## Start Data shown

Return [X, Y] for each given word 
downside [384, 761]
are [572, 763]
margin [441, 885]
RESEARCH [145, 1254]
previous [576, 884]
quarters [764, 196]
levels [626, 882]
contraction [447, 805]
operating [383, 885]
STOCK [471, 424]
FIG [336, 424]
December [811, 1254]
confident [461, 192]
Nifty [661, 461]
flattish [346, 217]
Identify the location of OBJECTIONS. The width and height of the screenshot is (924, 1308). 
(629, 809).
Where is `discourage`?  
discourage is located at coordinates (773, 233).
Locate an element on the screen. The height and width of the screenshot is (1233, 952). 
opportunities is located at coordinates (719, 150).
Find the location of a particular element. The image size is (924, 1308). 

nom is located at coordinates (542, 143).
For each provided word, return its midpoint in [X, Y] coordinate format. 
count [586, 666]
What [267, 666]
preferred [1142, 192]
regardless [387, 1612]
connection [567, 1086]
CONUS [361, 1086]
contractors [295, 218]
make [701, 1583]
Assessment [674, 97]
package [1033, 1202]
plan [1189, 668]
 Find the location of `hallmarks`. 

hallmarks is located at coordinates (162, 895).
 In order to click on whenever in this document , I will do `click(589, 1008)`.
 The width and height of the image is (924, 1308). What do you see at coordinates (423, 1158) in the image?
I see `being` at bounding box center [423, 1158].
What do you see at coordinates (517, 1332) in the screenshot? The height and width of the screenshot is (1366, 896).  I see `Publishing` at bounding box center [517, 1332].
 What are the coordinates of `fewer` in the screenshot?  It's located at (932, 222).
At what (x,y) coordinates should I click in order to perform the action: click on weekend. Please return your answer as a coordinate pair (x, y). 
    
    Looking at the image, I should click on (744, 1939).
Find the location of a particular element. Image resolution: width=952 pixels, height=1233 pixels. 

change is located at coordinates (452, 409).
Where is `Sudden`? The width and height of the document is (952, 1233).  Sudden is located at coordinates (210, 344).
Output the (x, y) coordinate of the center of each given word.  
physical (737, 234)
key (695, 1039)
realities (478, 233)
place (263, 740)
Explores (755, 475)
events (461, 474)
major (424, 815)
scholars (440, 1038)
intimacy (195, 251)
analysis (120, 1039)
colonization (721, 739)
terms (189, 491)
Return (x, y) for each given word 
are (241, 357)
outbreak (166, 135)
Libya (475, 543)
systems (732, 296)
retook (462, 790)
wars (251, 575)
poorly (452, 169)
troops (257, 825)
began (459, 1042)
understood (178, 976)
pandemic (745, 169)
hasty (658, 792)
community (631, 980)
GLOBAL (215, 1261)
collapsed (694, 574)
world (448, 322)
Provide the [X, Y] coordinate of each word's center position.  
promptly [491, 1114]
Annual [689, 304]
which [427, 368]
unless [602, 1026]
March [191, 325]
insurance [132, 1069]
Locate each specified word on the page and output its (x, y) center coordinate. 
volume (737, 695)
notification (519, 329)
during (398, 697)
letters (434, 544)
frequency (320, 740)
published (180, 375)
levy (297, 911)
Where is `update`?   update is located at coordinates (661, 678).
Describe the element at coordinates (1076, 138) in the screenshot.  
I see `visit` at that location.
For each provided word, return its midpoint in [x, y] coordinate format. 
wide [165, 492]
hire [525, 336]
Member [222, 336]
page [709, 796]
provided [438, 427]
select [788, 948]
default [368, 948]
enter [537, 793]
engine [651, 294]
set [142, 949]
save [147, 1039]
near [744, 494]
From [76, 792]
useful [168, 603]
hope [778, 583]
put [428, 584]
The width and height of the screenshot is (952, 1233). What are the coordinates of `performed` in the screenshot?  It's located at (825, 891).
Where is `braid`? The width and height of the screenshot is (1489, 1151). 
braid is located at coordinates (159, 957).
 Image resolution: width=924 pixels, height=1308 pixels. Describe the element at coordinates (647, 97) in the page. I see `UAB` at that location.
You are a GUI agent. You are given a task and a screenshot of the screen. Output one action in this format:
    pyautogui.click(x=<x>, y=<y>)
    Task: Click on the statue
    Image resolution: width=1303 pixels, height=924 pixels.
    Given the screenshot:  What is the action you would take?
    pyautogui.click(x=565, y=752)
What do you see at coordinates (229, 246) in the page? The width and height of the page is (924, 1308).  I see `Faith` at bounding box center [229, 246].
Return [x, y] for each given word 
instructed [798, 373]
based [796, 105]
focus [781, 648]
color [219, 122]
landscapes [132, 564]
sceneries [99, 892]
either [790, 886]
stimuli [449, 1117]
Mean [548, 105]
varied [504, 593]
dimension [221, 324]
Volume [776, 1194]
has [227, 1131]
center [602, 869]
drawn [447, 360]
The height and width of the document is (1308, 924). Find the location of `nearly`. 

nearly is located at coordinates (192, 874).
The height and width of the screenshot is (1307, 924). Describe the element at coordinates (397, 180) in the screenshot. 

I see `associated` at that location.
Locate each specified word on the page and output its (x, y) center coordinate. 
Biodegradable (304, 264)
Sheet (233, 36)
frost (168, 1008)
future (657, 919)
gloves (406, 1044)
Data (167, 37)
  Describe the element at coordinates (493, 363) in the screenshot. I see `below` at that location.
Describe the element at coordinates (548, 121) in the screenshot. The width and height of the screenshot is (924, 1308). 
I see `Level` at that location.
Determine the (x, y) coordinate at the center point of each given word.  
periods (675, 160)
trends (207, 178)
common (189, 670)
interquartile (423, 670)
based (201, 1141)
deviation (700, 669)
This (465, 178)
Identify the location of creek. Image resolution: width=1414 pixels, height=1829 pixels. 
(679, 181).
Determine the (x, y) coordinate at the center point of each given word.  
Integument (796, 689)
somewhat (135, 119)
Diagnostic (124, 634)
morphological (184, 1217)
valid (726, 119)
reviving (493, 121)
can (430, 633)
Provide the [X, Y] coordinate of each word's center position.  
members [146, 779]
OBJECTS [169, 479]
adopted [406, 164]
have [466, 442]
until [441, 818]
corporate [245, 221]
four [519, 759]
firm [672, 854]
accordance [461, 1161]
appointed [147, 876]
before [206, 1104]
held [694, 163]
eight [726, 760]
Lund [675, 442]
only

## End Data shown

• _Task prompt_
Write out everything in the records above, from the line containing "connection [567, 1086]" down to the line containing "center [423, 1158].", including both of those lines.

• _Result for this exercise_
connection [567, 1086]
CONUS [361, 1086]
contractors [295, 218]
make [701, 1583]
Assessment [674, 97]
package [1033, 1202]
plan [1189, 668]
 Find the location of `hallmarks`. 

hallmarks is located at coordinates (162, 895).
 In order to click on whenever in this document , I will do `click(589, 1008)`.
 The width and height of the image is (924, 1308). What do you see at coordinates (423, 1158) in the image?
I see `being` at bounding box center [423, 1158].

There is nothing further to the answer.